__WORK TASK__.
Word for word, please copy the line containing "Viewport: 1568px width, 782px height." and all lines after it in the entries below, and only those, leaving every picture out.

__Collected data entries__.
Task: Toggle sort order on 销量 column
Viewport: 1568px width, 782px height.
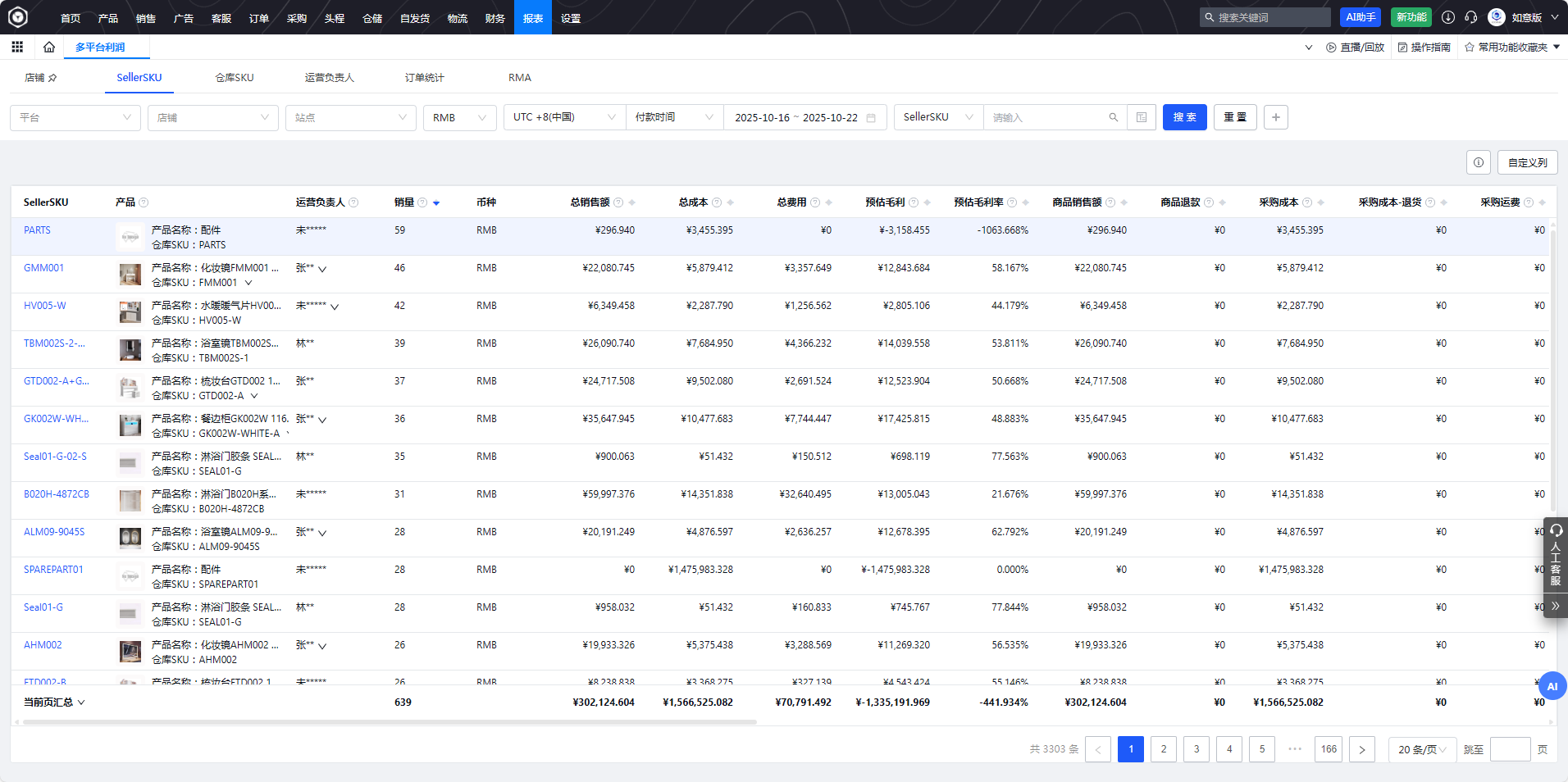Action: 436,202
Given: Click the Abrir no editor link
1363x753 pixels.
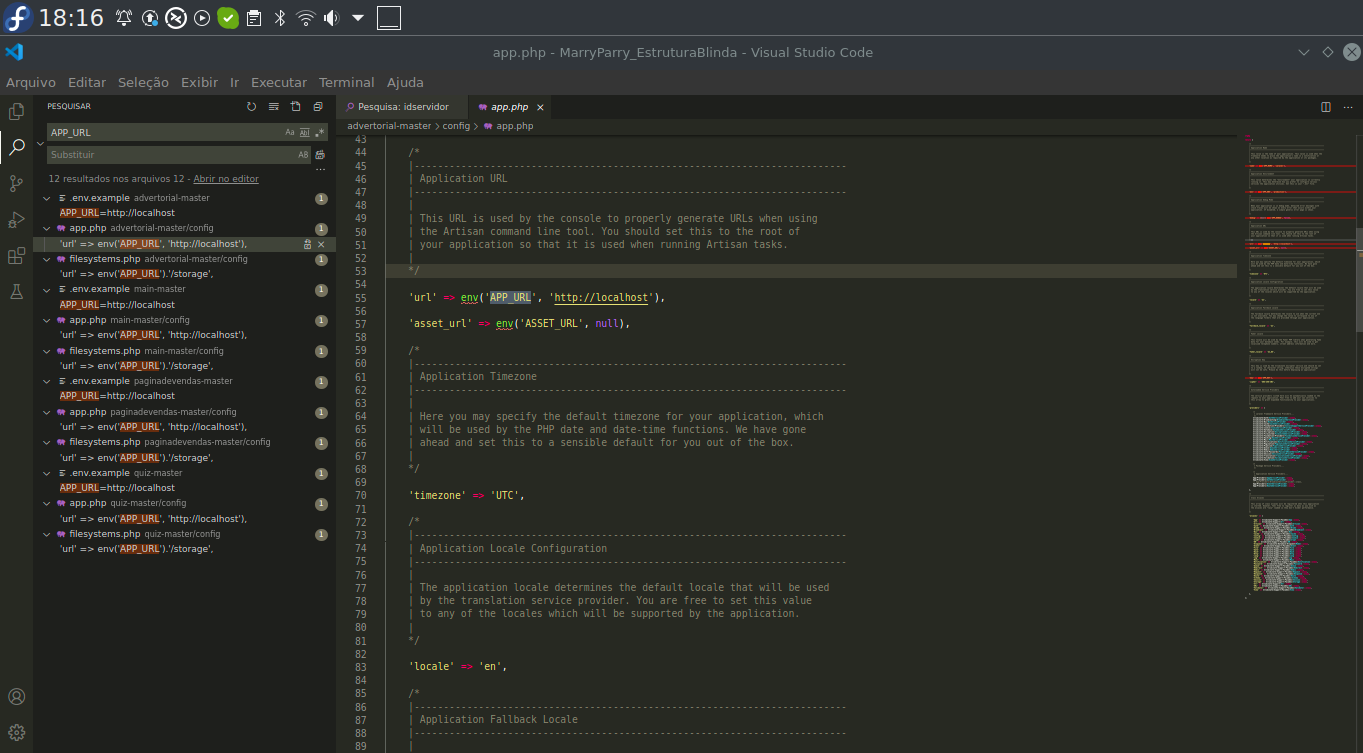Looking at the screenshot, I should (x=226, y=179).
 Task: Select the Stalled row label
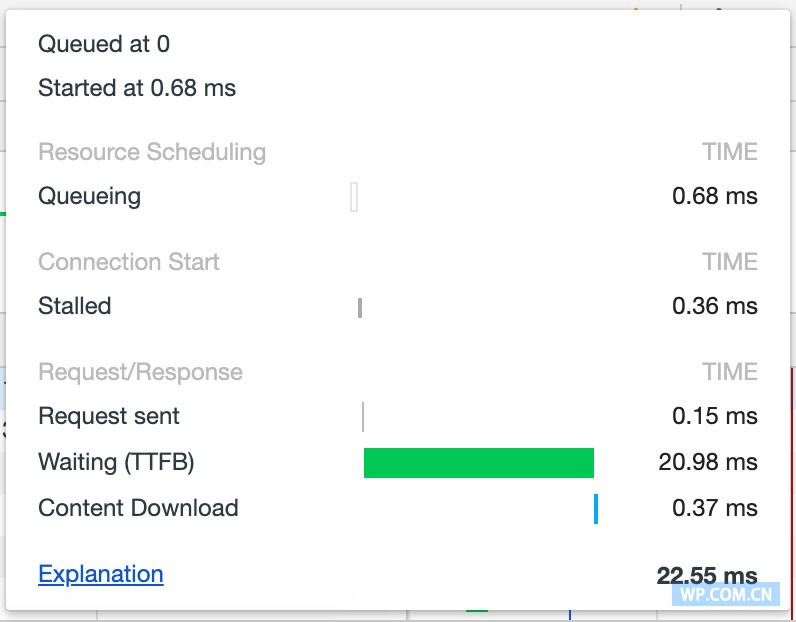click(74, 306)
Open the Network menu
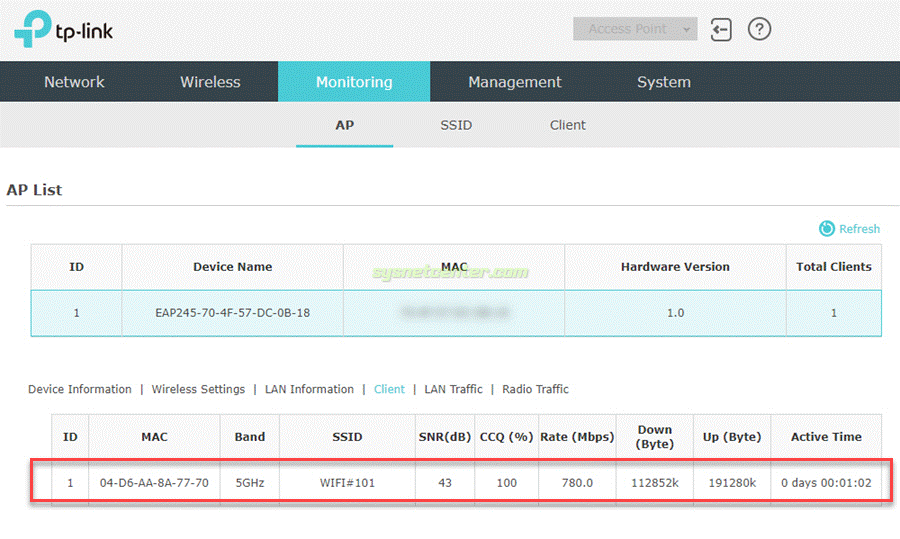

__WRITTEN SOLUTION__.
Viewport: 1568px width, 782px height.
Action: 436,202
Given: Click the Abrir no editor link
1363x753 pixels.
Looking at the screenshot, I should (x=226, y=179).
 Task: Select the Stalled row label
click(74, 306)
Open the Network menu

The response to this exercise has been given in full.